The United Arab Emirates and Qatar have been conducting private outreach to allied governments to press for an off-ramp in U.S. military operations aimed at Iran that would be kept short, according to people with knowledge of the discussions.
Those involved in the outreach are attempting to assemble a broad international coalition to press for a swift diplomatic resolution. The Gulf states' objective, as described by the sources, is to avoid escalation across the region and to blunt the risk of a sustained energy price shock that could follow prolonged hostilities.
People who described the effort requested anonymity when discussing sensitive conversations and assessments that have not been publicly disclosed. Their accounts indicate the outreach is happening privately rather than through public statements.
A specific assessment provided by Qatari officials to other parties warned that if shipping lanes in the area remain severely disrupted by the middle of the week, market responses could be larger for natural gas prices than the sharp spike seen on Monday. That assessment was shared with other officials and cited by the sources who spoke on condition of anonymity.
The outreach from the UAE and Qatar underscores a coordinated diplomatic push to limit the duration and scope of military operations, with an explicit aim of reducing the chance of a broader regional confrontation and the downstream effects on energy and transport routes.

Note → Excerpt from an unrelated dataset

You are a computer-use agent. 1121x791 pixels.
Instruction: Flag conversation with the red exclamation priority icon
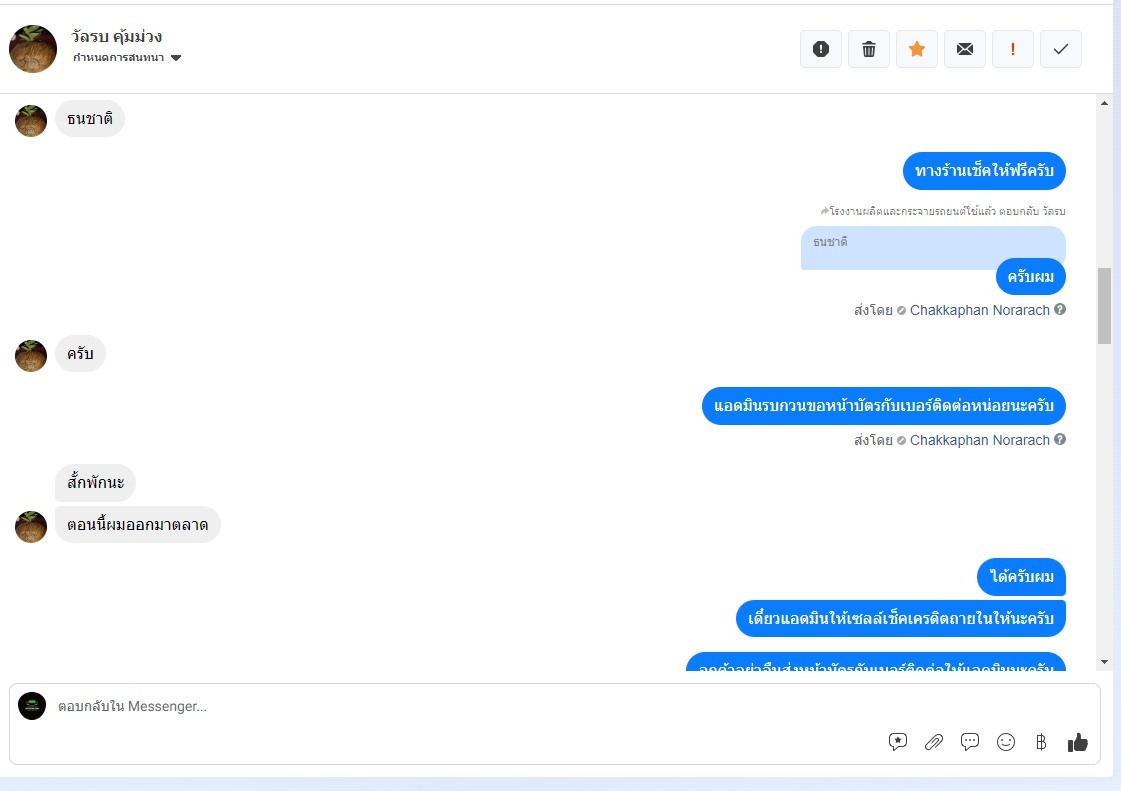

Details about which allied governments have been contacted, or the specific channels used for the lobbying, were not disclosed by the people who spoke. The sources emphasized the confidential nature of the consultations and framed their efforts as preventive measures intended to stabilize markets and shipping corridors.
Their warnings highlight how disruptions to maritime transit and related logistics could feed through into commodity markets, particularly natural gas, if uncertainty persists and shipping remains seriously curtailed.